When you stop living for food and the experience of pleasure and comfort it temporarily gives you, you gain a new freedom. You start enjoying living more- relationships with people become more important than the one with food. Hobbies and interests can develop when you’re not hiding behind a plate of pasta.

When you push away the comforts and false sense of well-being that food can give, you may find the issues that may have contributed to your overeating rising back to the surface. Like an addict, you may find the urges to eat it all away come surging back. The important part is to recognize the issues, and to start dealing with them. Write the letter, go to counseling, talk to a trusted confidant. Do whatever it takes to get to the root of the problem. This is the same advice one might give an addict to any substance or habit. Some people are overweight because they just ate a little too much over a long period of time. Others are overweight because they use food to stuff down fears, painful emotions, and unresolved issues. So, what’s your reason for being overweight, or trying to lose weight?
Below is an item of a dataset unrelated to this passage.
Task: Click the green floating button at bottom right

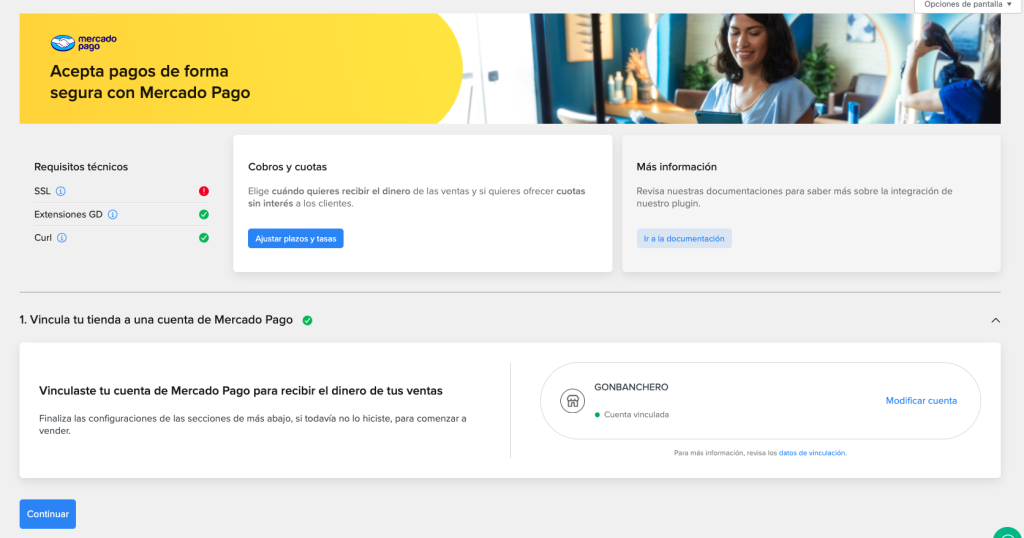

Life is a journey of growth and discovery. It is when we are challenged the most and somehow learn to overcome, that we grow in the most profound ways. Having said that, I have to learn to follow my own advice.

My challenge right now is nicotine gum. I have gone from a smoker to a chewer. While the lung damage has most certainly been halted, the addiction remains, as I am so painfully reminded whenever I run out. Would I suddenly crave sweets again like mad if I gave up the gum? If so, it simply means I have given up one addiction for another. One demon to replace another demon is not the same as overcoming the demon. So, perhaps I have chosen the lesser of two evils, but am I truly free? What are the issues that I am running from, or is it simply a physical need at this point? Am I ready to give up all my false comforts? What will it take to get me to go there?